Газета «Южный край» за 4 ноября 1881 года: «Состоявшийся 2-го ноября бенефис Е.П. Кадминой привлёк многочисленную публику, которая сверху донизу наполнила театръ; свободными оставалось несколько кресел. Бенефициантка, как и следовало ожидать, вызвала шумныя овации, выразившыяся в массе подношений, громе рукоплесканий и многочисленных вызовах».

Газета «Южный край» за 11 ноября 1881 года: «Русская сцена вообще и Харьковская в особенности понесла невознаградимую утрату: вчера, 10 ноября, в 7 час. 15 м. вечера преждевременно скончалась в полном расцвете дарования артистка Императорских театров Евлалия Павловна Кадмина, находившаяся с начала нынешнего сезона в составе харьковской драматической трупы, а в прошлом сезоне певшая в нашем оперном театре. Живейшими симпатиями харьковской публики артистка пользовалась при жизни, живейшая скорбь провожает её в преждевременную могилу…»

Могила Кадминой сохранилась и находится на 13-м городском кладбище. На ней, помимо дат, всего четыре слова: «Евлалия Кадмина. Знаменитая актриса». Памятничек серый, высокий, активно идущий трещинами. Находится слева от главной аллеи, если дойти примерно до середины, его хорошо видно. К нему для разнообразия можно отнести цветы, никто не будет возражать. Мой занятой читатель не будет этим заниматься, да и я пример пока не подал.

Я вот что думаю. Отличие темпа жизни очень видно по некрологам. Здесь вона как: «живейшая скорбь провожает ее в преждевременную могилу». А мы на что можем рассчитывать? Пол такой-то. Дата рождения такая-то. Был одет в то-то. И писать-то это незачем, и читать некому. Другой ритм. Кроме номеров нужного транспорта, цены на проезд и кода зарплатной карточки, зачем утруждать чем-то своё внимание и память? А тут смотришь в лентах новостей — и на тебе! Людмила Марковна Гурченко умерла.

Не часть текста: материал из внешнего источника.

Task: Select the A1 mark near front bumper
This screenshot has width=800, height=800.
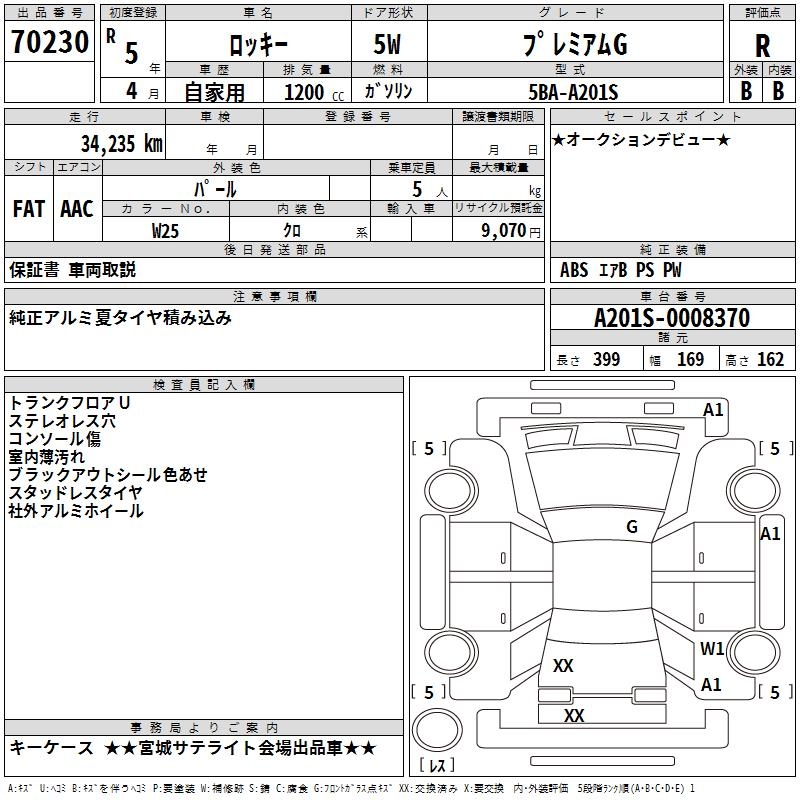Action: point(713,409)
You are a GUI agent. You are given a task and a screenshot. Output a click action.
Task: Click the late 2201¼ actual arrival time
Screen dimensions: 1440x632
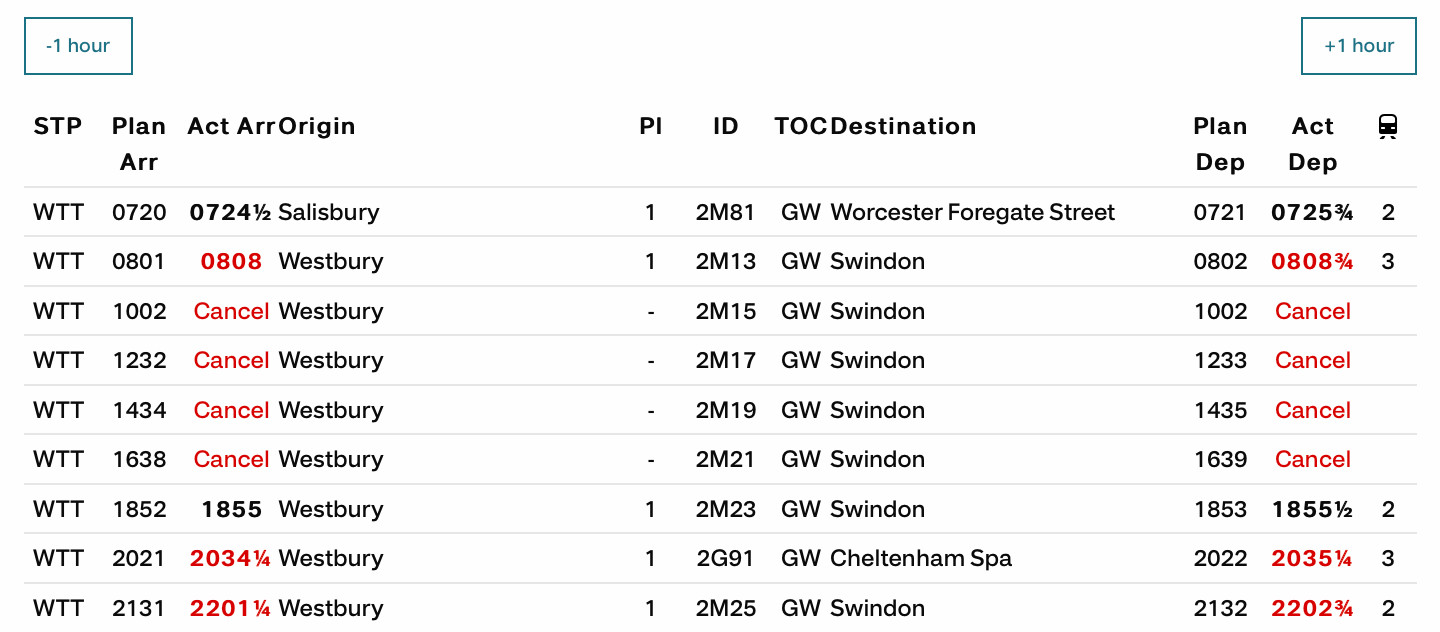[x=230, y=608]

Жаль, как же жаль, Гурченко умерла. И бензин подорожал. И в автобус не влезть. И политики сплошь алчные малоумные животные. И достаточно, пожалуй. А о том, что было 130 лет назад, что и говорить. Какая там Кадмина.

Но о цветах всё-таки стоит подумать. Она при жизни-то к цветам очень сильно привыкла, а после смерти их уж давненько к серому памятнику никто не приносил.